-------- Records for the task

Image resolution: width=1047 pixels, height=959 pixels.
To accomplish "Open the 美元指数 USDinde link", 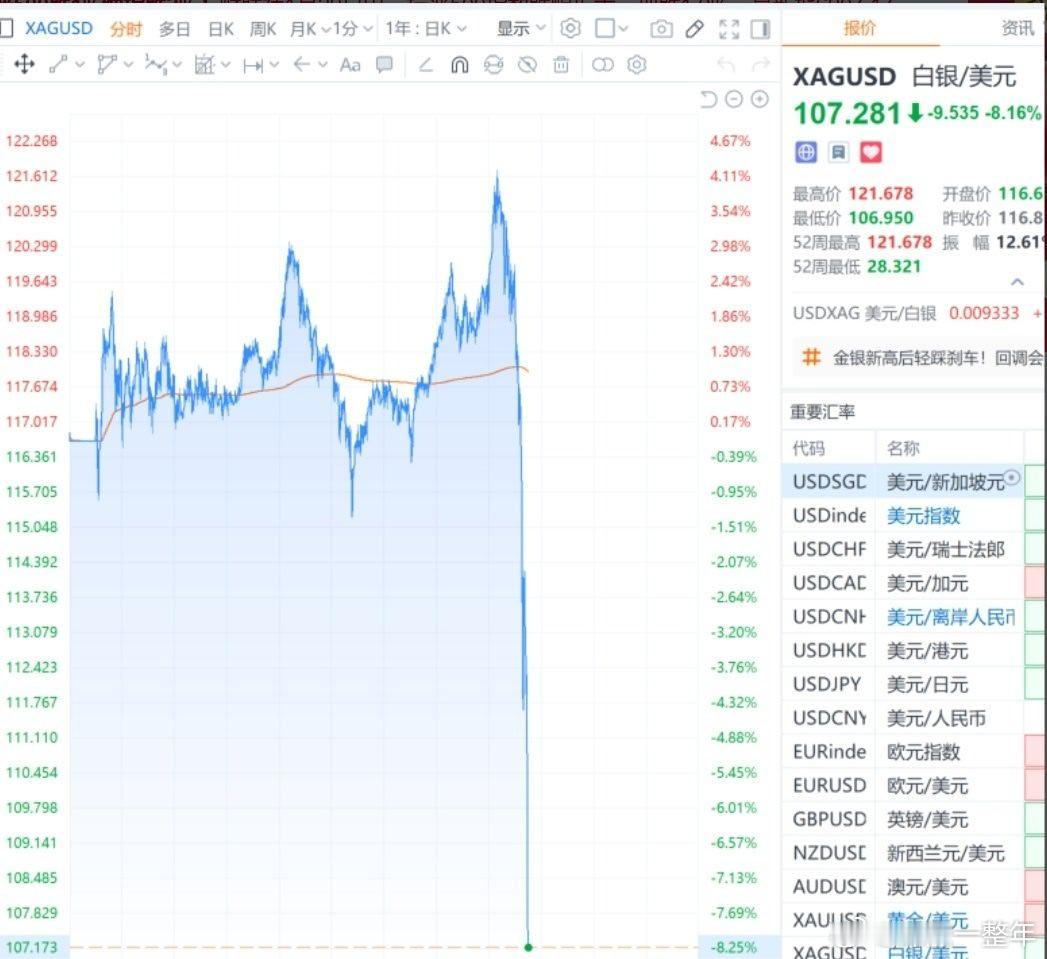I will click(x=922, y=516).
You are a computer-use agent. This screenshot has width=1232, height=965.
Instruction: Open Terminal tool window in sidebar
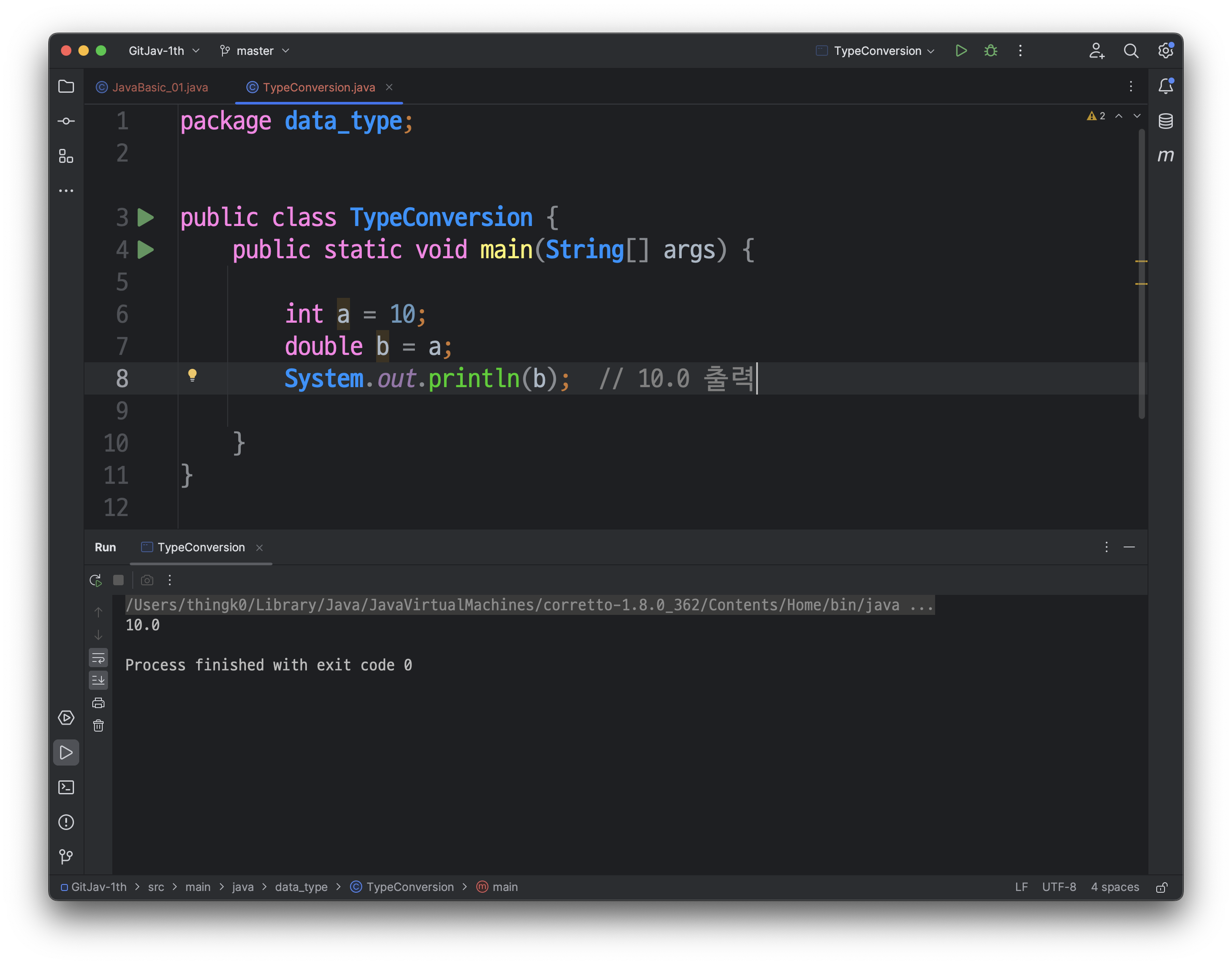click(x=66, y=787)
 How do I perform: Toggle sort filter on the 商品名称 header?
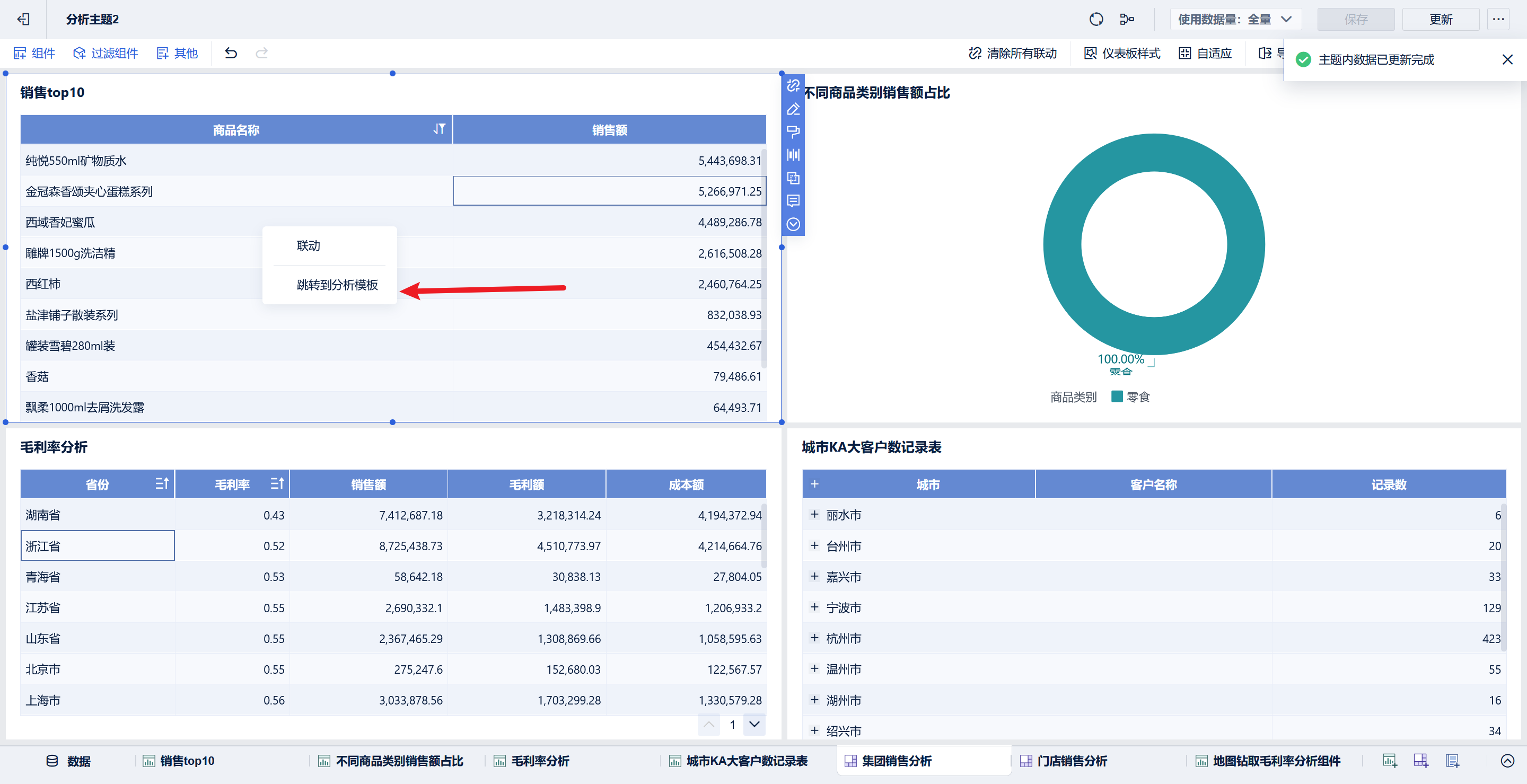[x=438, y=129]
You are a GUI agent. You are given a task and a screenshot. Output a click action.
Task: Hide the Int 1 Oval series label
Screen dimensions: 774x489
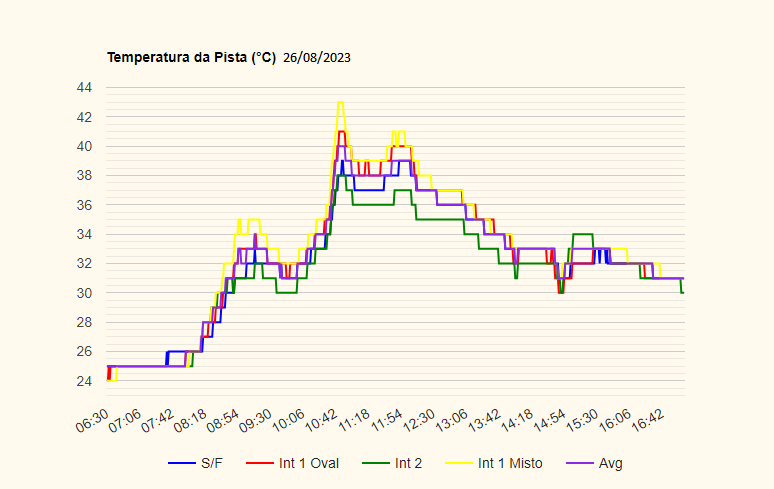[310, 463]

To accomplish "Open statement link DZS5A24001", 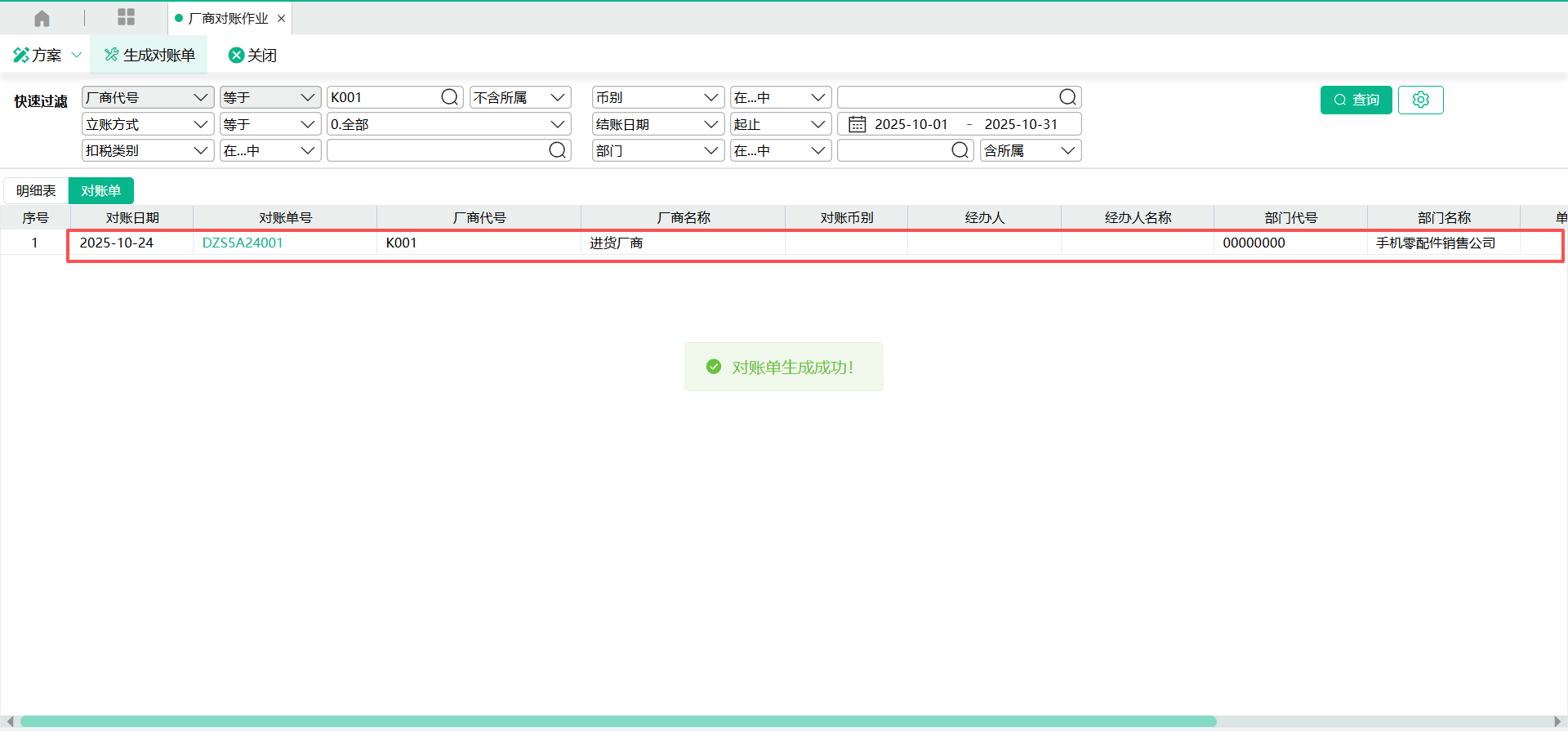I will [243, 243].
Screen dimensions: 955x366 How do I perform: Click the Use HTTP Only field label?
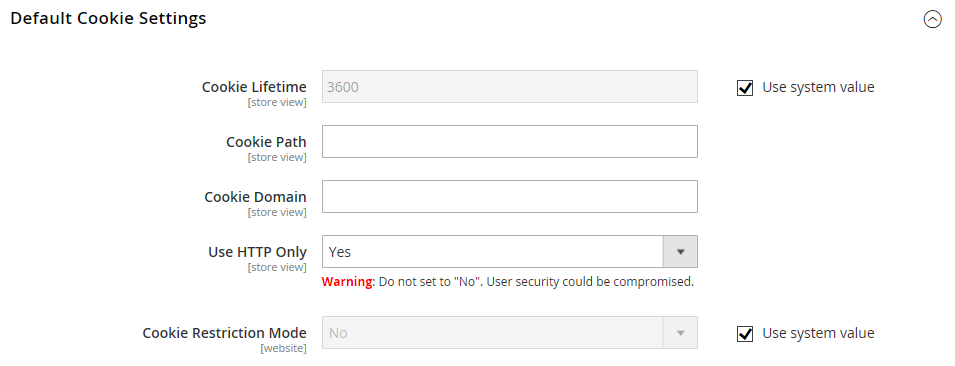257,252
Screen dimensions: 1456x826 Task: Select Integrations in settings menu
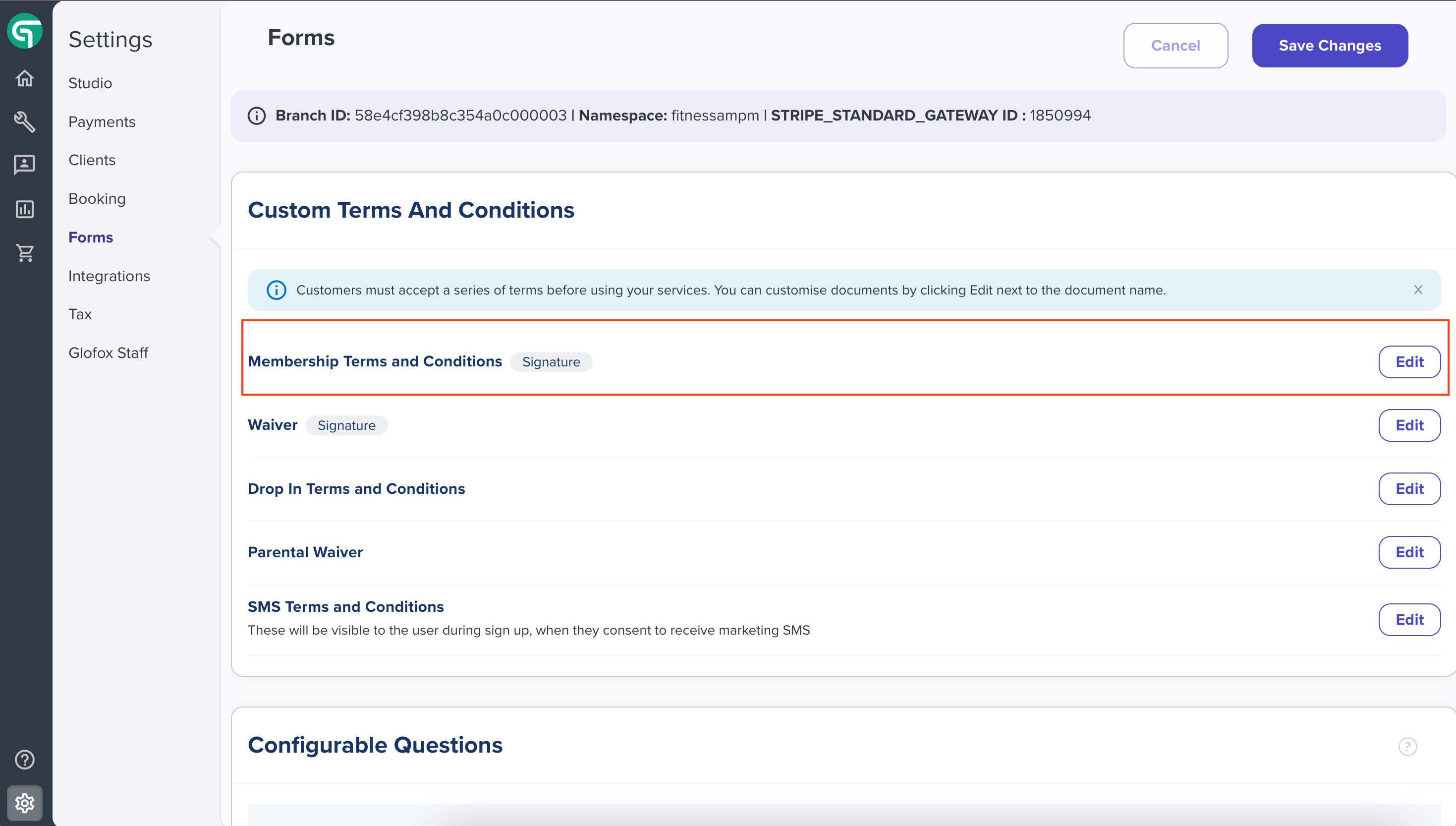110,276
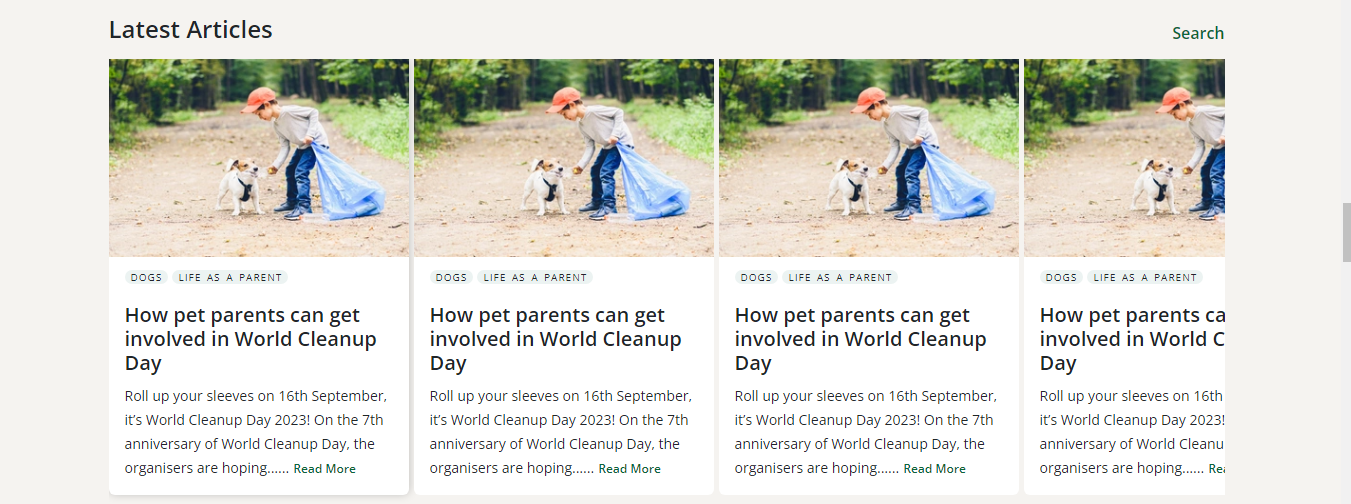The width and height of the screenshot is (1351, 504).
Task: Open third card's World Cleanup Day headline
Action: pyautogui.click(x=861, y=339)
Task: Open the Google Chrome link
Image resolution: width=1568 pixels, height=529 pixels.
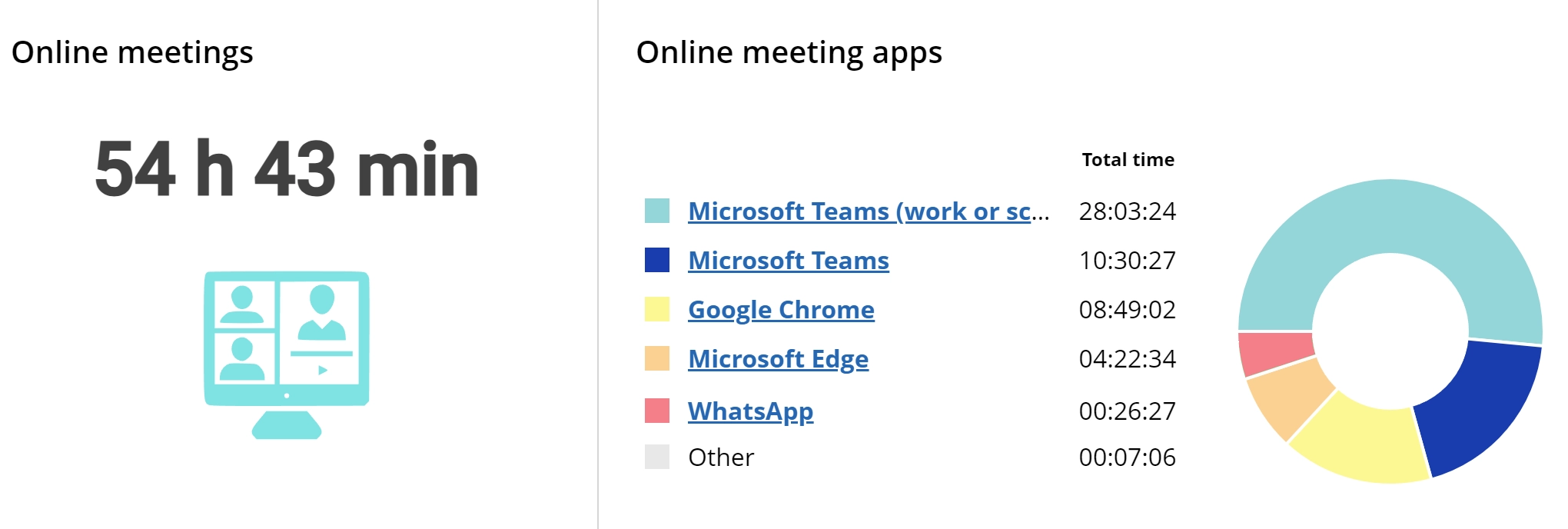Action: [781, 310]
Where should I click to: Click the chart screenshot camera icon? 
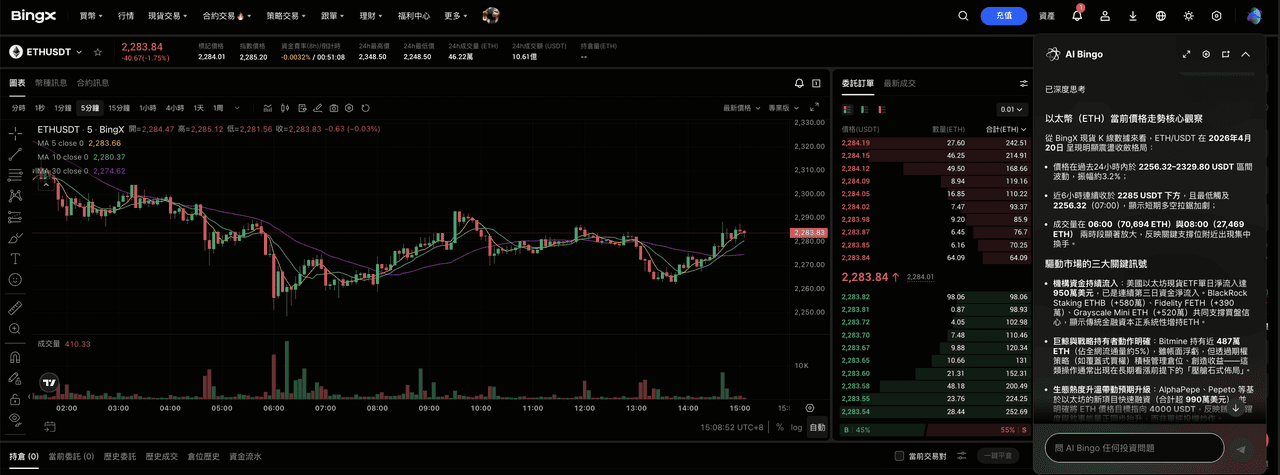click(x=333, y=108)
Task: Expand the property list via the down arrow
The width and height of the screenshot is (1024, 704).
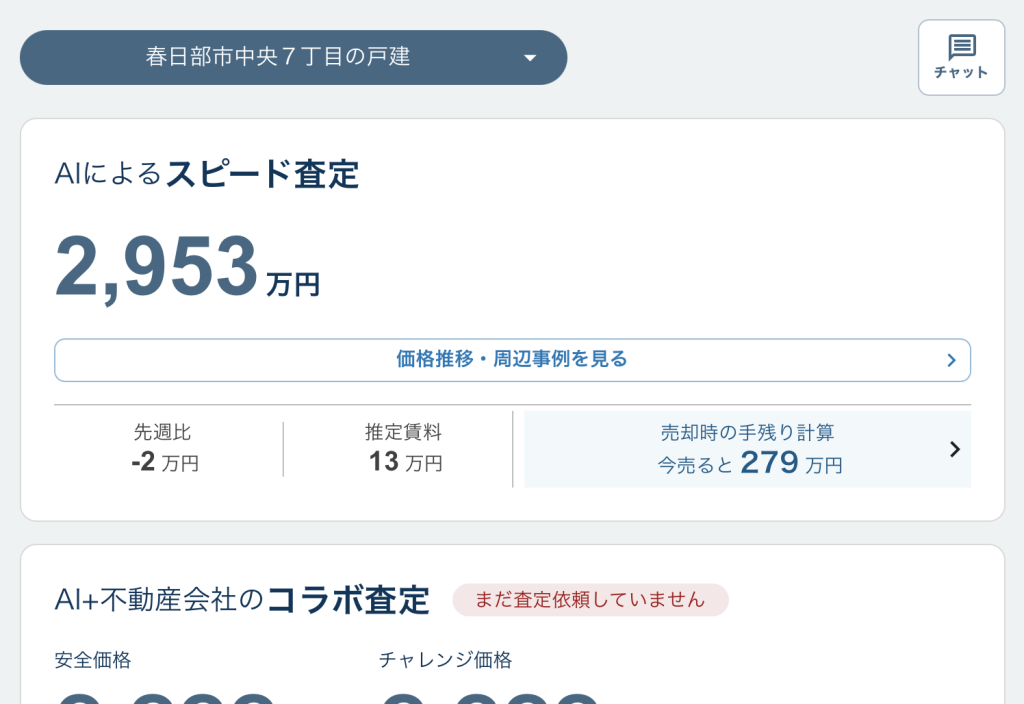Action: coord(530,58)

----------------

Task to complete:
Please copy the items from the line with "Screen dimensions: 1456x826" to the line with "Action: pyautogui.click(x=861, y=339)" word for word, leaving out the pictures.

Written response:
Screen dimensions: 1456x826 Task: Select Integrations in settings menu
110,276
The width and height of the screenshot is (1351, 504).
Task: Open third card's World Cleanup Day headline
Action: pyautogui.click(x=861, y=339)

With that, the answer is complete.